There are many times, when the only publications I will search for background are the New York Times, the Washington Post and the Wall Street Journal. No offense to the L.A. Times or anyone else doing great journalism, sometimes you only need to check three. Yet, there are many instances where it pays to check the smaller of papers.

I posted recently about how I found a Batman villain in the course of searching a small town paper. Something popped up today that reminded me of a key value of small town papers. It was a press release, but it was published in a regional newspaper—I’ll leave the specifics aside so you will not know who I’m monitoring. My point is that small town girl hits big is always news in said small town. What may be a run of the mill promotion in the Wall Street Journal can be front page news back home.A similar thing can happen with college papers or even high school publications. Such as it is, the smaller publication may run a press release that a bigger paper would ignore. Look where your subject is a big fish.

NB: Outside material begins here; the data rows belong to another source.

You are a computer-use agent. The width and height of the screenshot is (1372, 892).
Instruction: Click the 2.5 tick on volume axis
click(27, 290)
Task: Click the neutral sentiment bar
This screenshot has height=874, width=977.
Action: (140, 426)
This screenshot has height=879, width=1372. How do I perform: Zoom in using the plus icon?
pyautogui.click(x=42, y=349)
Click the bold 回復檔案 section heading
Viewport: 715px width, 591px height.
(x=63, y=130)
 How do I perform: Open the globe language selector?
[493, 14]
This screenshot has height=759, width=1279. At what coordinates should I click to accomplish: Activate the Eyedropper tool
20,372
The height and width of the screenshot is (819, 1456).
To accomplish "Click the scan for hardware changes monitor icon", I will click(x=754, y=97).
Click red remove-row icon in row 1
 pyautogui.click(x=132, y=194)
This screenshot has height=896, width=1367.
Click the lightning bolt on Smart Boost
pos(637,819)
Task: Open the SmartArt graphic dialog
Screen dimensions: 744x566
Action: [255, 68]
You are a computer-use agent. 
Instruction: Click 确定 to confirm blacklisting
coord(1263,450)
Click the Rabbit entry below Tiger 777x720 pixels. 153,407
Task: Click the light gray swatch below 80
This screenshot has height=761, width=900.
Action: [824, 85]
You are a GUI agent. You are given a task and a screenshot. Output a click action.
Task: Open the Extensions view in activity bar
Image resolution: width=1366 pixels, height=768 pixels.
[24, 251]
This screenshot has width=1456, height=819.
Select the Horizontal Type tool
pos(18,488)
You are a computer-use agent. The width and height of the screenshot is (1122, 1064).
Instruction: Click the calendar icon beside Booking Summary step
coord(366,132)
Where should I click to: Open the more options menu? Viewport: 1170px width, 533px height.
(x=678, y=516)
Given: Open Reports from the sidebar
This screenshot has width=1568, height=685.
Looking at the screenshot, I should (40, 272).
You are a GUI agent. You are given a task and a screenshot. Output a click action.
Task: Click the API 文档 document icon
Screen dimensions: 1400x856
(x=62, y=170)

There are three ways to find “small town publications” —and small town publications can range from suburban weeklies to the daily paper for Yakima, Washington (the Yakima Herald if you care). First, many of these publications are indexed via Google/Bing or otherwise available via Nexis. That is you can find the articles as likely as you could in any big search. Second, the publication may be online but the archives may require a search via the site’s home page. This is the classic “invisible web”, where the material is public but not picked up by Google. Finally, there are publications that are not “online”. That is there are no electronic versions of the articles that can be remotely accessed. In that case, one has to try the publication itself, to see if they will review their archives for you, or you can visit a library in that town, which usually will have some form of back collection or index. In fact, in some towns, the library will make clipping files of their favorite sons and daughters. There is also newspapers.com and similar sites, which have scanned old newspapers—these sites are fascinating because you get the see things like old ads and old listings, things that Nexis does not include.

There’s a lot of value to getting Google Alerts, even if that value is reminding me of the value of small town papers. Remember where your subject is a big fish is a good place to find interesting material.